(Entries shown)

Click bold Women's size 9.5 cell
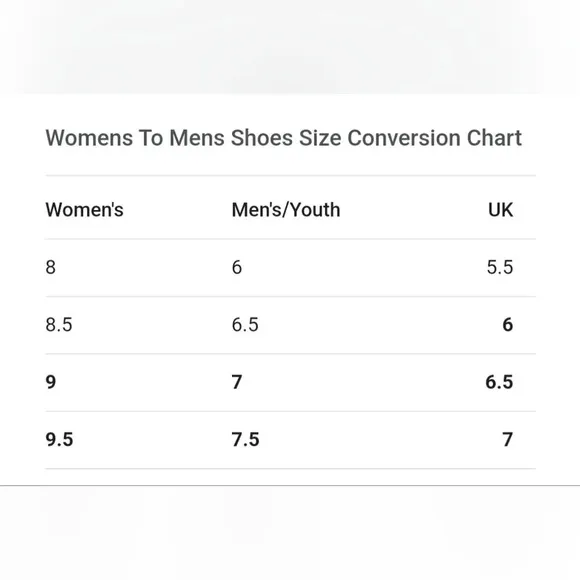The width and height of the screenshot is (580, 580). [x=59, y=439]
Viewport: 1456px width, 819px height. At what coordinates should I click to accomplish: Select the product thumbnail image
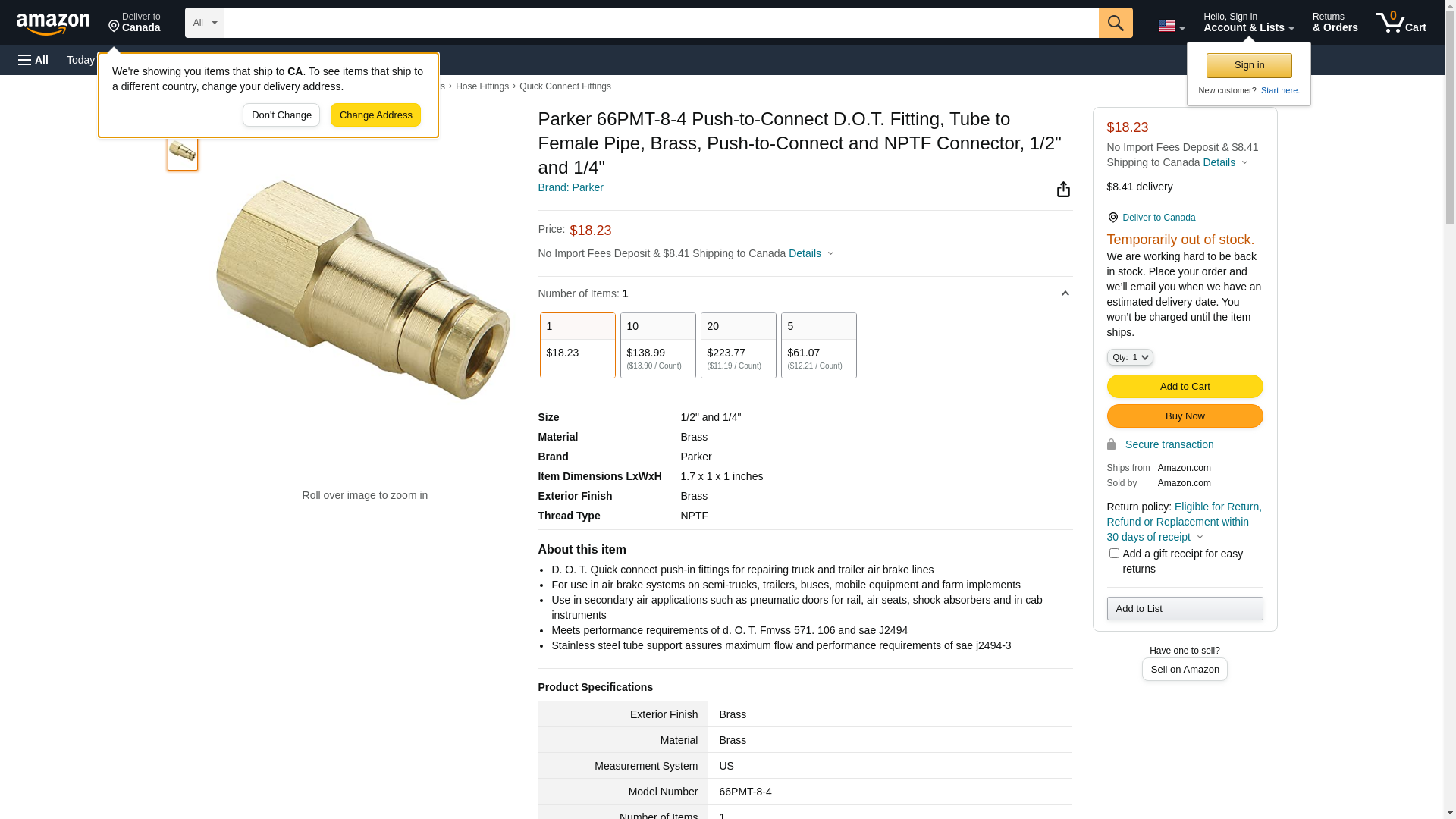[182, 152]

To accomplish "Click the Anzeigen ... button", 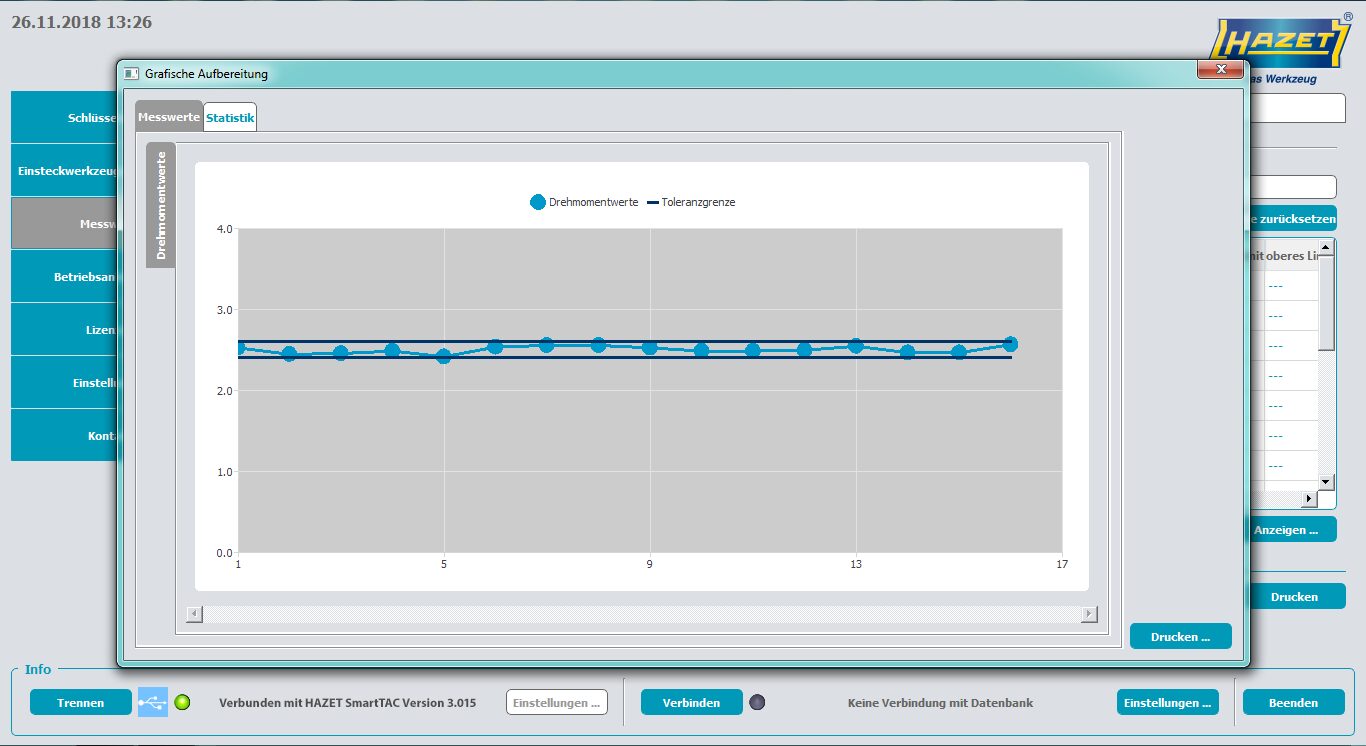I will click(1291, 530).
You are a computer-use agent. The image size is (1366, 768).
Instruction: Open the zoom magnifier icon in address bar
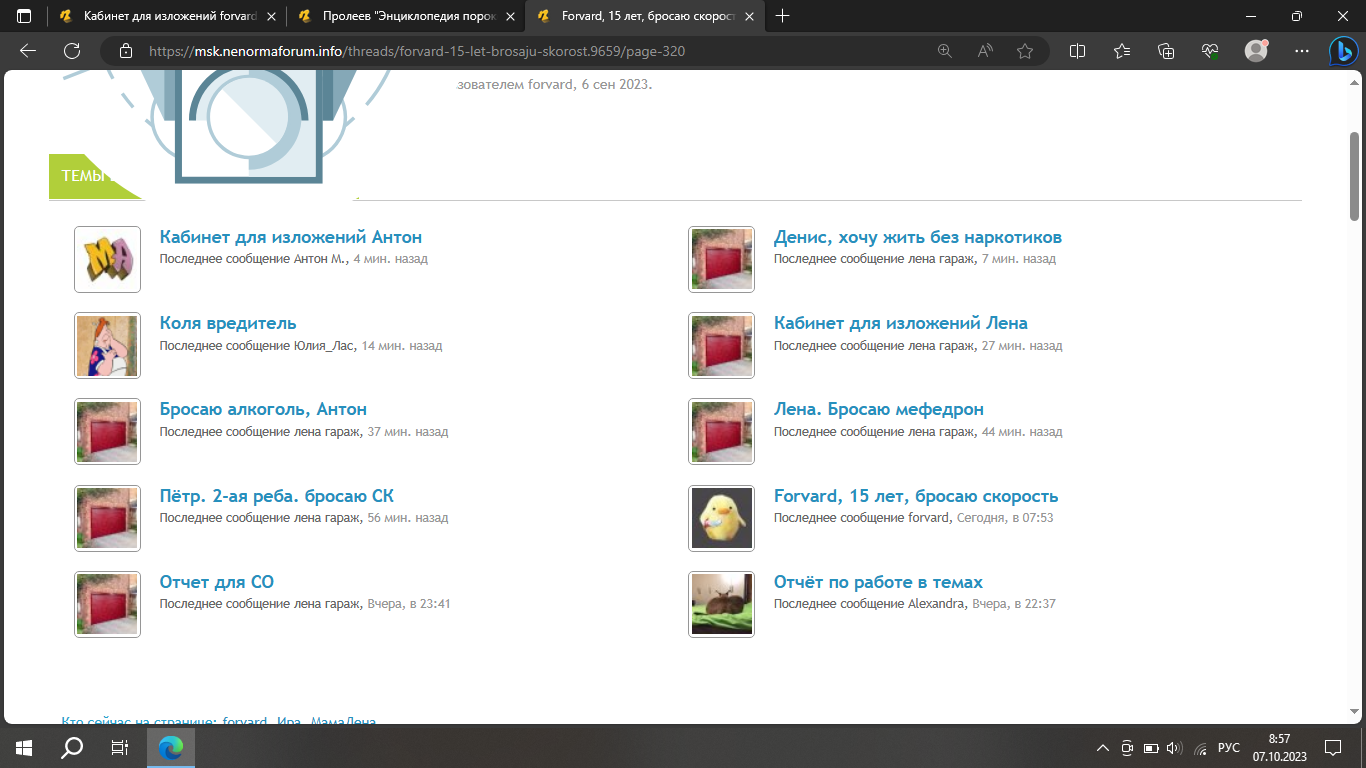coord(945,51)
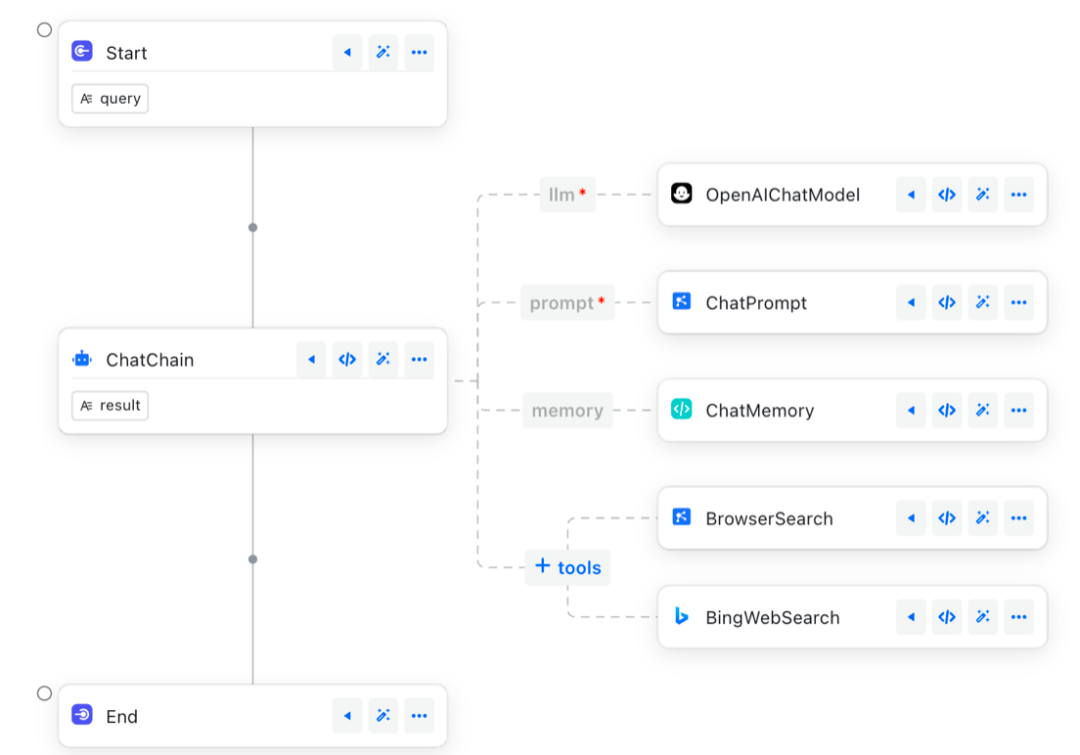This screenshot has width=1080, height=755.
Task: Collapse the Start node with triangle arrow
Action: (x=347, y=53)
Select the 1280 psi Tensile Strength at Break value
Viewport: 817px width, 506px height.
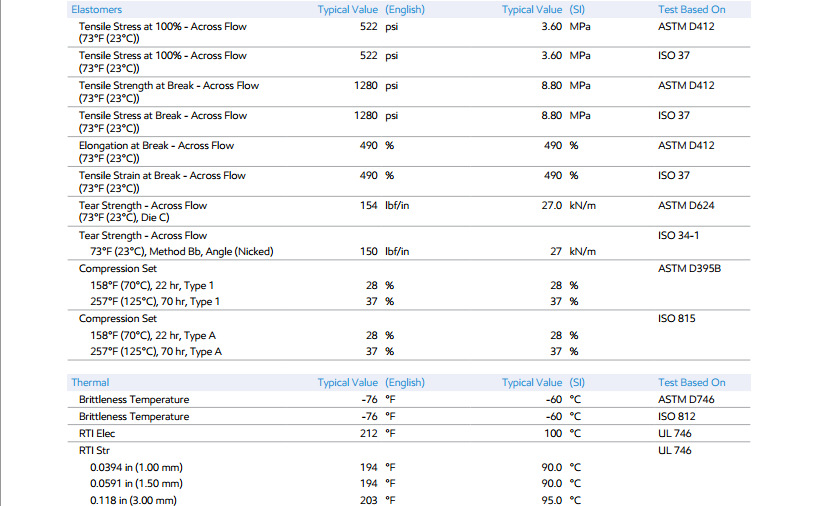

(End Entries shown)

Exercise requirements:
Reproduce exactly the part of the records above that begins at the line holding "Select the 1280" and ends at the final line, both included, leaving out the pictures.

Written response:
Select the 1280 psi Tensile Strength at Break value
Viewport: 817px width, 506px height.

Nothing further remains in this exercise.